** Data extracted from a collection **

=-=-=-=-=

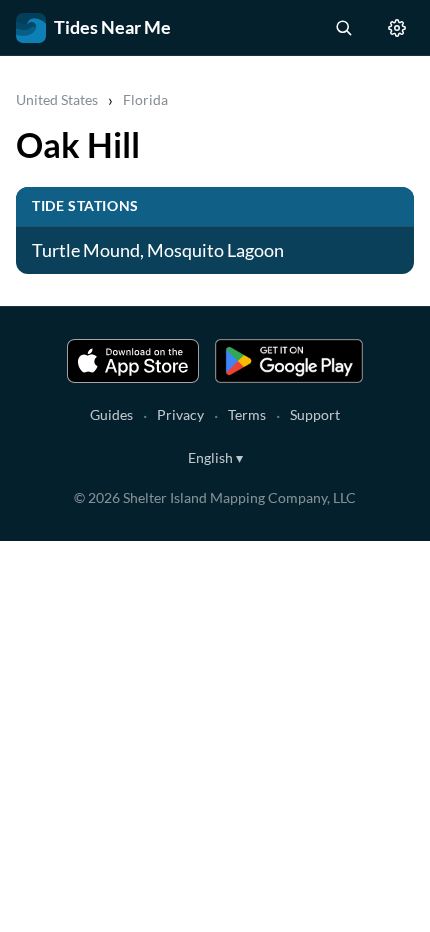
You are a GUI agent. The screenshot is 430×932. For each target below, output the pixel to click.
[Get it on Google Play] (289, 361)
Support (315, 414)
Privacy (180, 414)
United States (57, 99)
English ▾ (215, 457)
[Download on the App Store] (133, 361)
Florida (145, 99)
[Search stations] (343, 28)
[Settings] (397, 28)
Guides (111, 414)
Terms (247, 414)
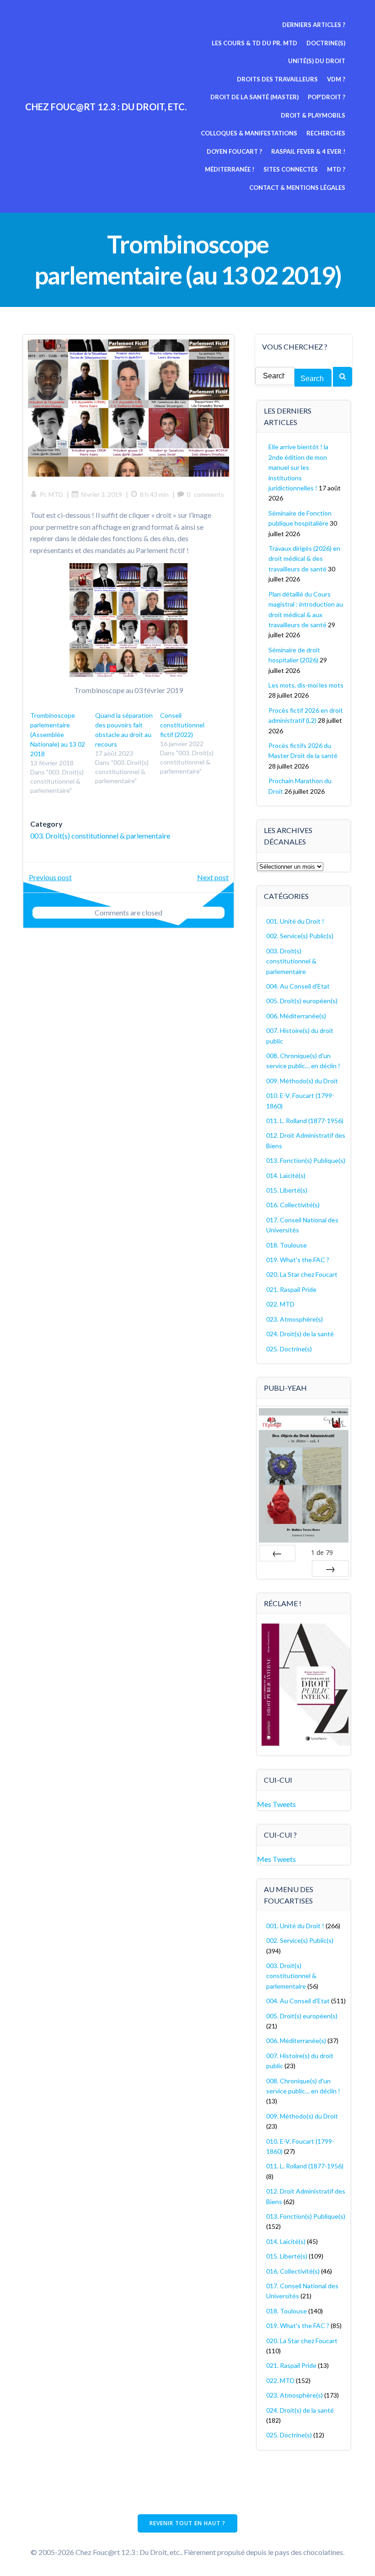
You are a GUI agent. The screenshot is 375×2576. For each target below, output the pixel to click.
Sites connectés (290, 169)
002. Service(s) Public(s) (299, 936)
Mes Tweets (276, 1804)
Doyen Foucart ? (234, 151)
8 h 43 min (154, 494)
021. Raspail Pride (291, 1289)
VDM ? (336, 79)
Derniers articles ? (313, 24)
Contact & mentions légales (297, 187)
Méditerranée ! (229, 169)
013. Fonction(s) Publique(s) (305, 1160)
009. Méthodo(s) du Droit (302, 1081)
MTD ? (336, 169)
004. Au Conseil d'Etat (298, 986)
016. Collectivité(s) (293, 1205)
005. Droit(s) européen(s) (302, 1001)
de (322, 1552)
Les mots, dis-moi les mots (305, 685)
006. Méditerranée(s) (296, 1016)
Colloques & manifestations (249, 133)
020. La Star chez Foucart (302, 1274)
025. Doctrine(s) (289, 1349)
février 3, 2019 (101, 494)
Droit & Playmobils (313, 115)
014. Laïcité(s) (285, 1175)
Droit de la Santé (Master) (254, 97)
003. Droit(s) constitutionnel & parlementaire (100, 835)
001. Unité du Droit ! (295, 921)
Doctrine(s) (325, 43)
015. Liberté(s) (286, 1190)
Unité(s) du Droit (316, 61)
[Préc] (277, 1553)
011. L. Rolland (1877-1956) (304, 1120)
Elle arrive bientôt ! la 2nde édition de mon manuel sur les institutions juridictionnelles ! (298, 467)
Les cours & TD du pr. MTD (254, 43)
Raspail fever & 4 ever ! (308, 151)
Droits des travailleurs (277, 79)
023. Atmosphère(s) (294, 1319)
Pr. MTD (51, 494)
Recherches (325, 133)
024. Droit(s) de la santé (300, 1334)
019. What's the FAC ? (297, 1260)
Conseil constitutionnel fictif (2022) (182, 724)
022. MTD (280, 1304)
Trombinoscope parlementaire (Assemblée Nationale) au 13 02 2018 (57, 734)
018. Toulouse (286, 1245)
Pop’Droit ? (326, 97)
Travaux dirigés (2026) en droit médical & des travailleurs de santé (304, 558)
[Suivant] (330, 1568)
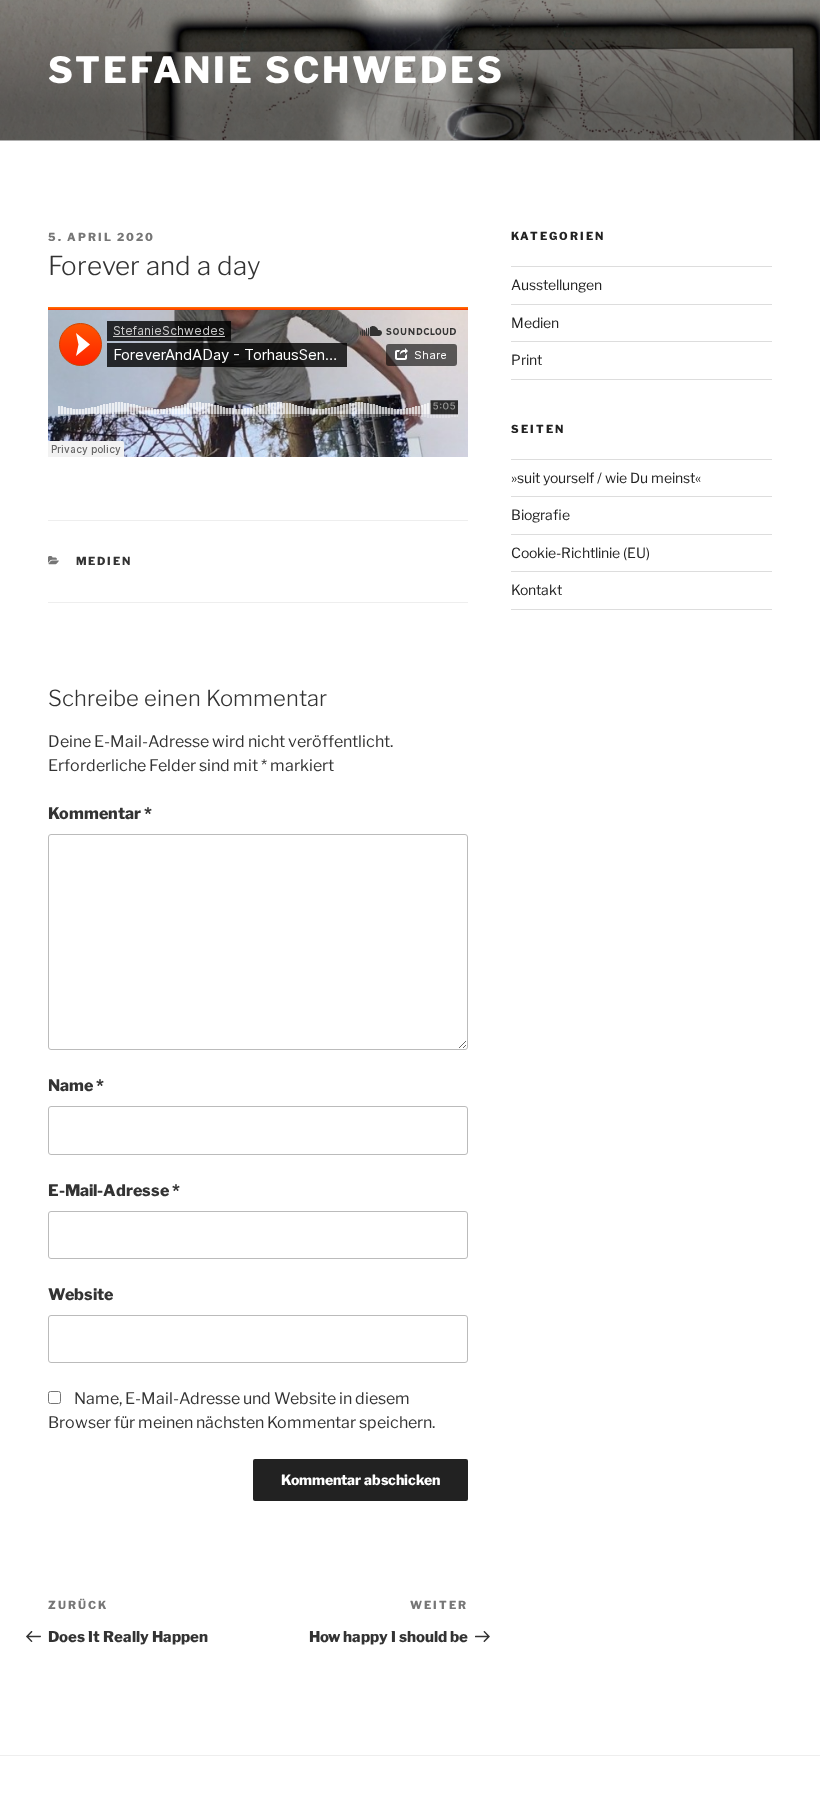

=-=-=-=-=

** What is needed **
Your copy should match the records word for word, with the pictures removed.

** Output **
You are a GUI agent. The screenshot is 430×932. For each target below, output the pixel to click.
[Get it on Google Play] (289, 361)
Support (315, 414)
Privacy (180, 414)
United States (57, 99)
English ▾ (215, 457)
[Download on the App Store] (133, 361)
Florida (145, 99)
[Search stations] (343, 28)
[Settings] (397, 28)
Guides (111, 414)
Terms (247, 414)
You are a GUI agent. The screenshot is 375×2576. For each target below, output the pixel to click.
Sites connectés (290, 169)
002. Service(s) Public(s) (299, 936)
Mes Tweets (276, 1804)
Doyen Foucart ? (234, 151)
8 h 43 min (154, 494)
021. Raspail Pride (291, 1289)
VDM ? (336, 79)
Derniers articles ? (313, 24)
Contact & mentions légales (297, 187)
Méditerranée ! (229, 169)
013. Fonction(s) Publique(s) (305, 1160)
009. Méthodo(s) du Droit (302, 1081)
MTD ? (336, 169)
004. Au Conseil d'Etat (298, 986)
016. Collectivité(s) (293, 1205)
005. Droit(s) européen(s) (302, 1001)
de (322, 1552)
Les mots, dis-moi les mots (305, 685)
006. Méditerranée(s) (296, 1016)
Colloques & manifestations (249, 133)
020. La Star chez Foucart (302, 1274)
025. Doctrine(s) (289, 1349)
février 3, 2019 (101, 494)
Droit & Playmobils (313, 115)
014. Laïcité(s) (285, 1175)
Droit de la Santé (Master) (254, 97)
003. Droit(s) constitutionnel & parlementaire (100, 835)
001. Unité du Droit ! (295, 921)
Doctrine(s) (325, 43)
015. Liberté(s) (286, 1190)
Unité(s) du Droit (316, 61)
[Préc] (277, 1553)
011. L. Rolland (1877-1956) (304, 1120)
Elle arrive bientôt ! la 2nde édition de mon manuel sur les institutions juridictionnelles ! (298, 467)
Les cours & TD du pr. MTD (254, 43)
Raspail fever & 4 ever ! (308, 151)
Droits des travailleurs (277, 79)
023. Atmosphère(s) (294, 1319)
Pr. MTD (51, 494)
Recherches (325, 133)
024. Droit(s) de la santé (300, 1334)
019. What's the FAC ? (297, 1260)
Conseil constitutionnel fictif (2022) (182, 724)
022. MTD (280, 1304)
Trombinoscope parlementaire (Assemblée Nationale) au 13 02 2018 (57, 734)
018. Toulouse (286, 1245)
Pop’Droit ? (326, 97)
Travaux dirigés (2026) en droit médical & des travailleurs de santé (304, 558)
[Suivant] (330, 1568)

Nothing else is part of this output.